A significant limitation of the study design was the inability to evaluate the occurrence of new VCF during the follow-up period directly, using VCF diagnosis codes. ICD-10-CM coding has a single diagnosis of VCF, not differentiating between new or subsequent fracture. Thus, it was necessary to use a proxy measure for refracture by evaluating visits in follow-up with additional/subsequent VCF procedure codes. Therefore, the rates of subsequent treatment reported in this study do not represent the overall repeat fracture rate, as some patients with subsequent fracture may have declined another surgery.

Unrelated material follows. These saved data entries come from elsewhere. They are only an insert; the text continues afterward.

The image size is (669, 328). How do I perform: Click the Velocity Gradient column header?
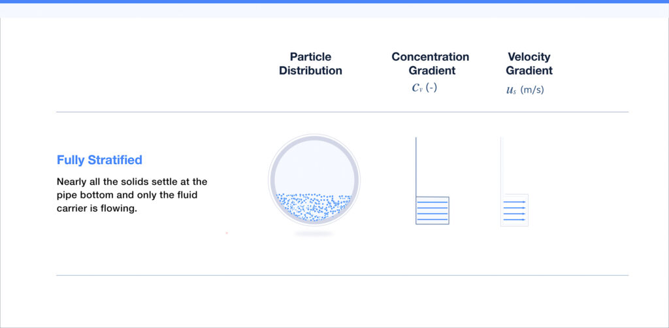point(529,63)
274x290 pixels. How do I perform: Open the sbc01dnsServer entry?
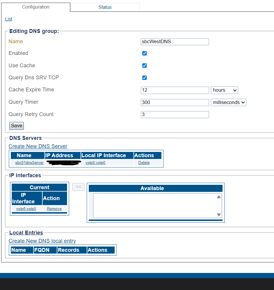(x=29, y=162)
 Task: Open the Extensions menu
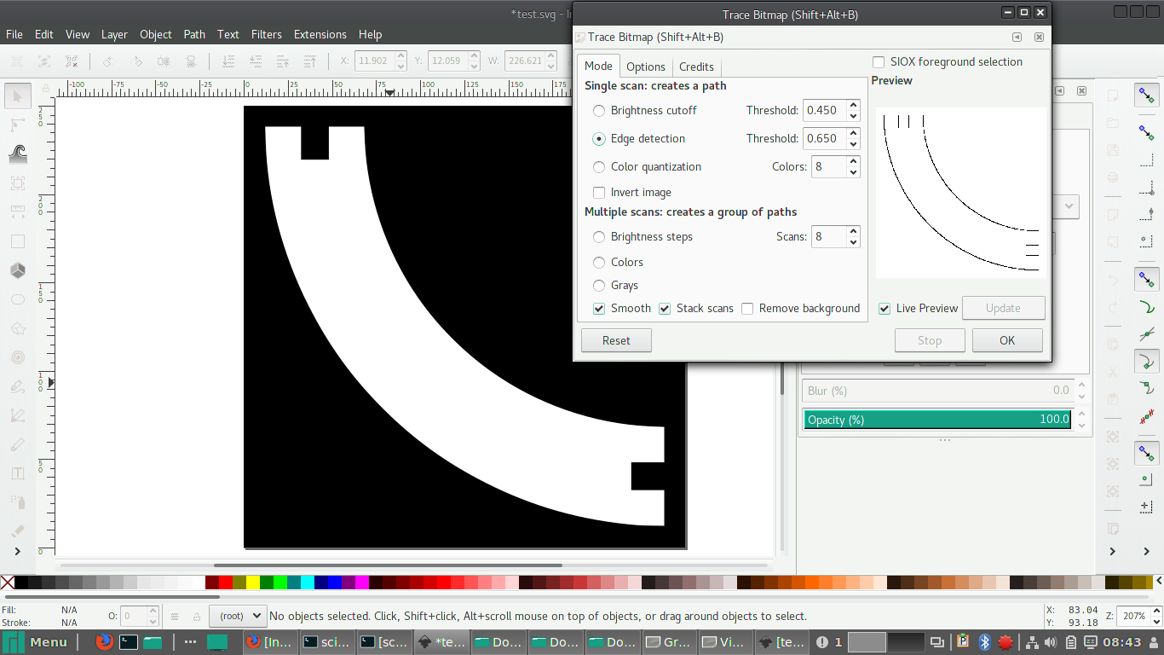tap(320, 35)
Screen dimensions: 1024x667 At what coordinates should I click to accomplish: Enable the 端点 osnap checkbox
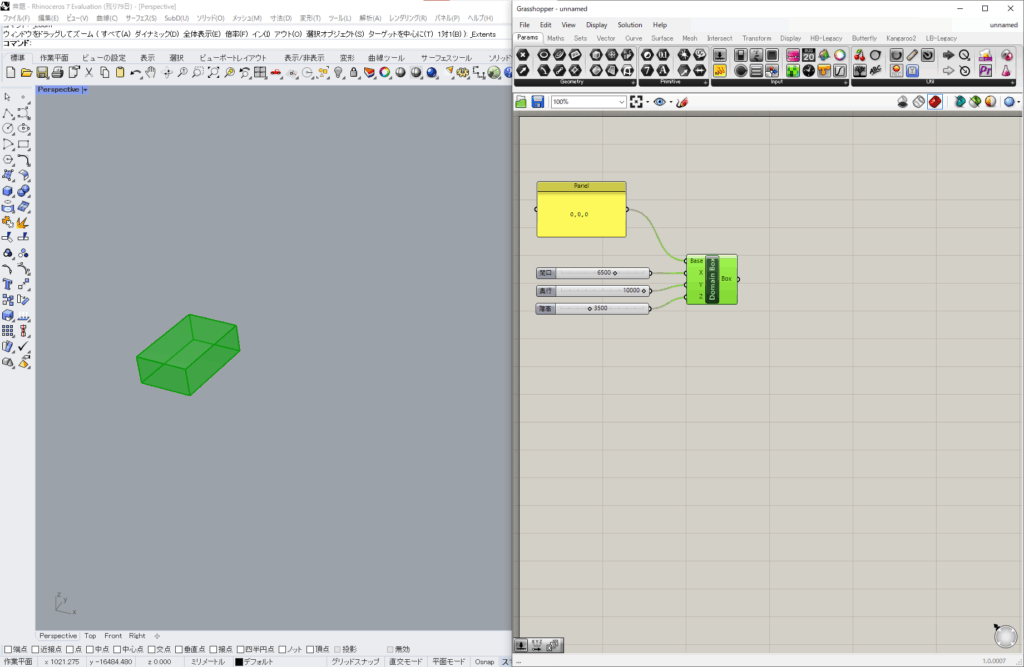coord(8,649)
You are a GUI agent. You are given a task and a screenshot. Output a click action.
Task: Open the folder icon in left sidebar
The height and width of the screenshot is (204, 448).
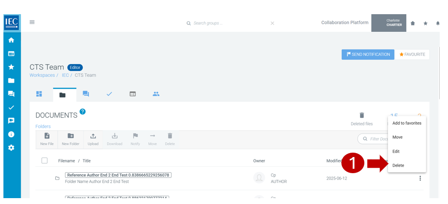11,81
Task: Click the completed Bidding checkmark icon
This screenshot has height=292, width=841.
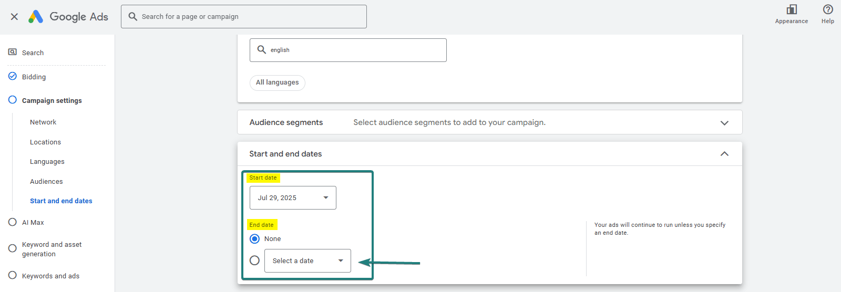Action: tap(13, 76)
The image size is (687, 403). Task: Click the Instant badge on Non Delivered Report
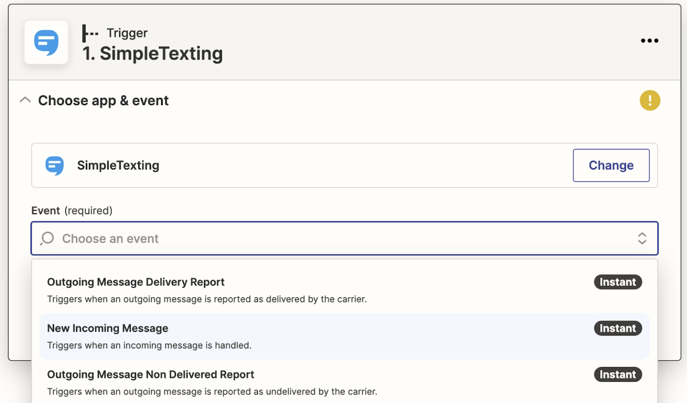618,374
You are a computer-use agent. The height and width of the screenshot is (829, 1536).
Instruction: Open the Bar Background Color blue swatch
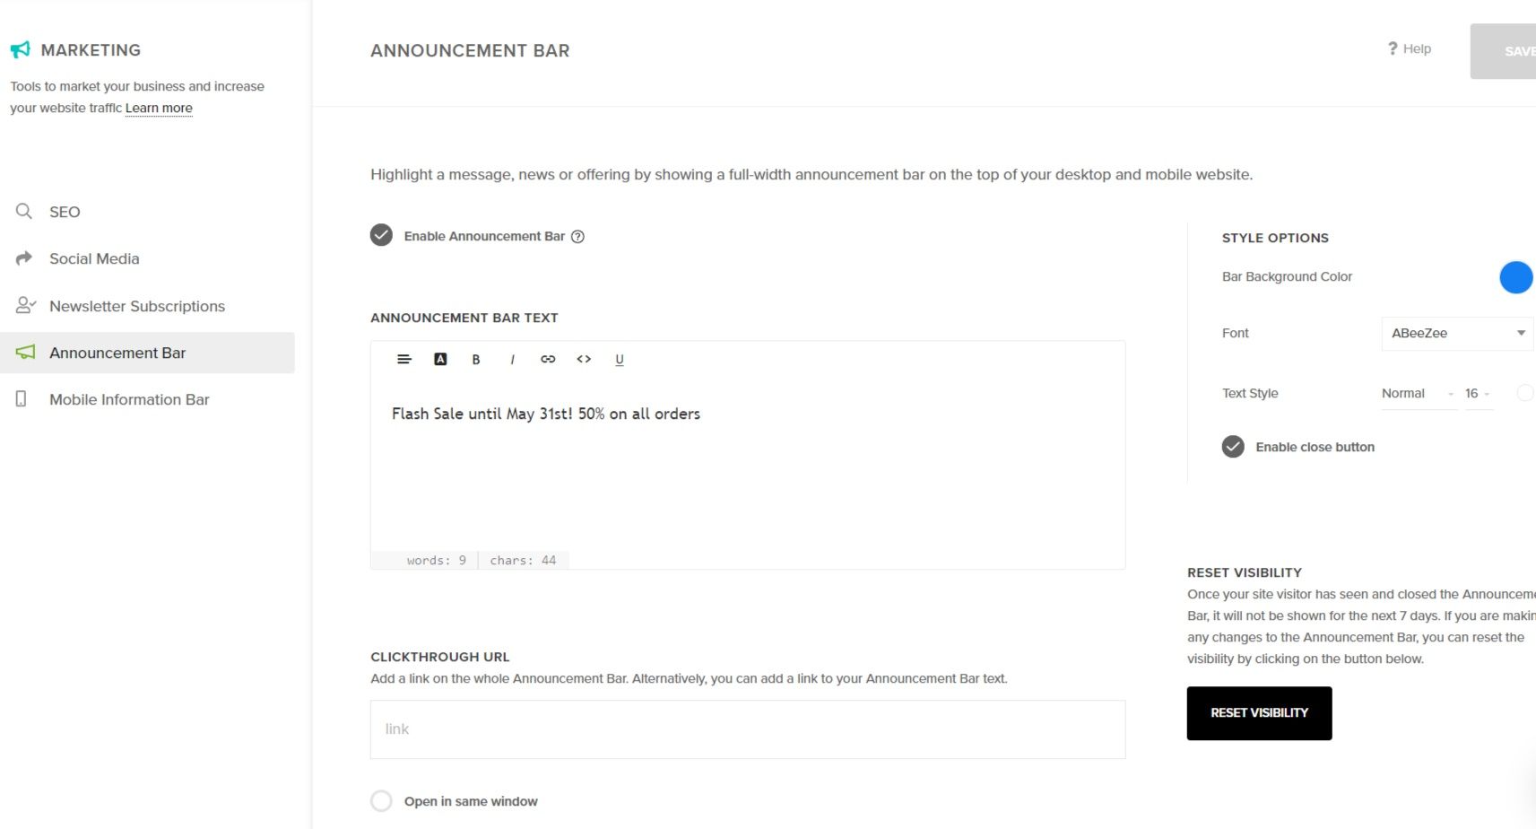click(x=1516, y=277)
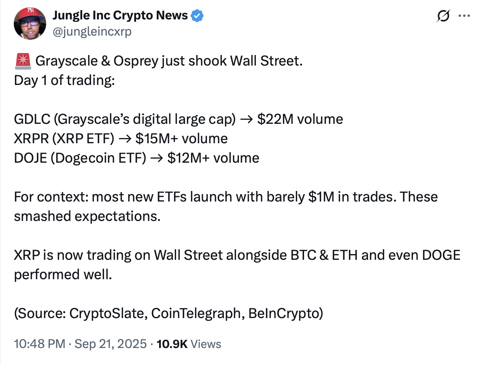481x365 pixels.
Task: Click the Source CryptoSlate, CoinTelegraph line
Action: 168,314
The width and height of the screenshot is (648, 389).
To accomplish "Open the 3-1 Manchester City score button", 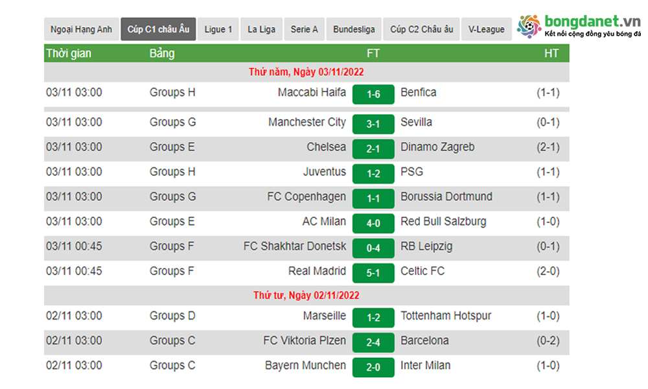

Furthermore, the ICD-10 diagnosis code for VCF is broad and non-specific and does not provide information with which to distinguish the specific spine level at which the initial and subsequent VCFs were treated (e.g., same or adjacent). Therefore, it was not possible to evaluate the influence of initial treatment level(s) on risk of subsequent treatment. In the future, prospective research could be designed that would allow differentiation between vertebral levels to evaluate risk of subsequent adjacent-level fractures and their relation to risk factors identified in our present study. Finally, as a retrospective analysis of commercial claims, the data are subject to coding errors and may not reflect the entire US VCF population.